What's the connection between the debut eponymous album "Bon Jovi" which we wrote about earlier today and one of the exemplary musical moments of "The Jimi Hendrix Experience"?? Want to find out?? Stay with us and find out.
The song first appeared on Dylan's 1967 album "John Wesley Harding".
The recording session at the "Olympic Studios" in London, was attended by Brian Jones, Hendrix's best friend from "The Rolling Stones", who played percussion, and Dave Mason from "Traffic", who played the 12-string guitar.
It is interesting to note that following Jimi Hendrix's argument with bassist Noel Redding, the latter left the studio. Dave Mason took the bass in his place, but in the end, the bass role played in the final recording, was performed by none other than Jimi Hendrix himself.
As for why Redding left the studio, there are several versions. One version tells that he was not happy with his performance and the presence of the guest musicians in the studio. Another version says that he came to the studio drunk after visiting a nearby pub and therefore could barely play.

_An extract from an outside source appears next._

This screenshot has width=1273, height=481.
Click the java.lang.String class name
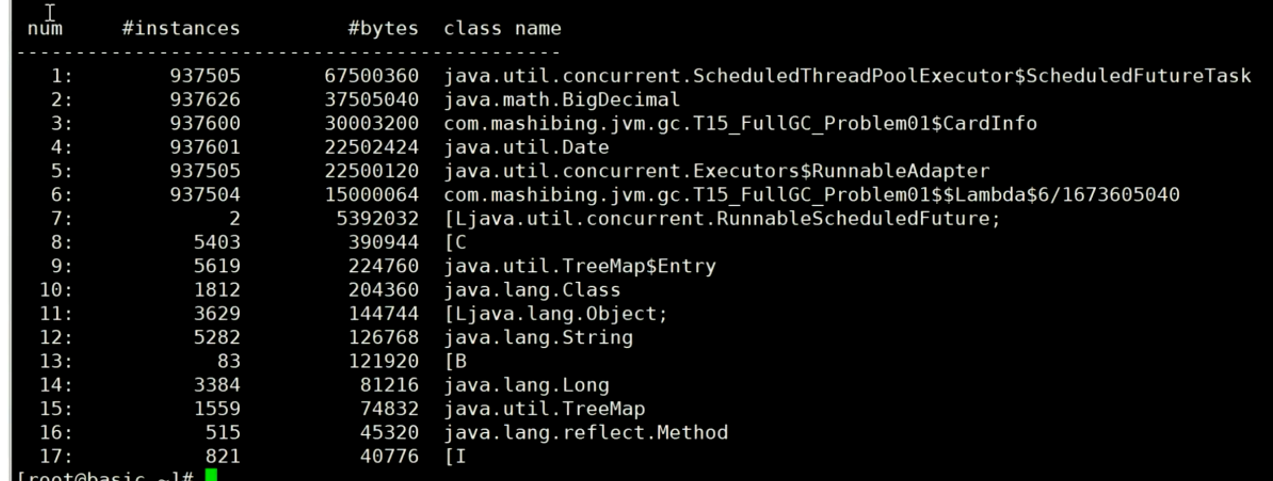pos(538,338)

Hendrix was very angry and he simply decided that Redding will not record with them.
Over the years, the immortal song "All Along the Watchtower" became more identified with the interpretation given to it by Jimi Hendrix than with the original. It was included on "The Jimi Hendrix Experience" album "Electric Ladyland". Jimi Hendrix's version came out six months after Bob Dylan's original recording and became one of the top singles of 1968.

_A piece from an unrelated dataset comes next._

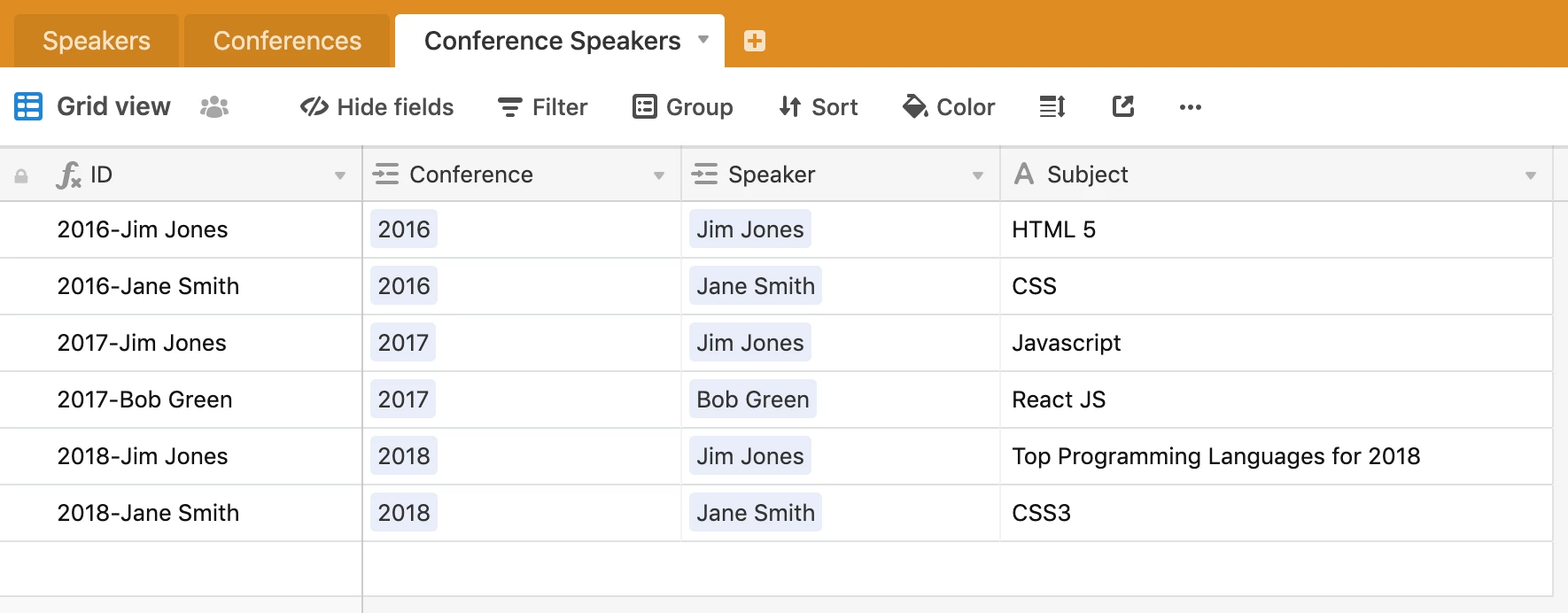Click the collaborators people icon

Hendrix's version received the "Grammy Hall of Fame" award in 2001, and was ranked 47th in "Rolling Stone" Magazine's 500 greatest songs of all time, in 2004.
And now for the answer to the riddle:
In the review we released earlier about the debut eponymous album "Bon Jovi", we mentioned that Jon Bon Jovi was working in his cousin Tony Bongiovi's studio, where he also recorded the demos for his debut album. So that same Tony Bongiovi was also the recording technician working with Hendrix on the recording of the song "All Along the Watchtower". He said that Hendrix was not happy with the results at first and slowly doubled his guitar tracks, which forced him as a technician to move the master tape recordings from four channels to sixteen channels tape. Bongiovi noted that the recording of these new ideas by Hendrix forced him to give up some of the channels, while during the mixes he sat down with Hendrix and they both started deleting some of the layers until Hendrix was satisfied.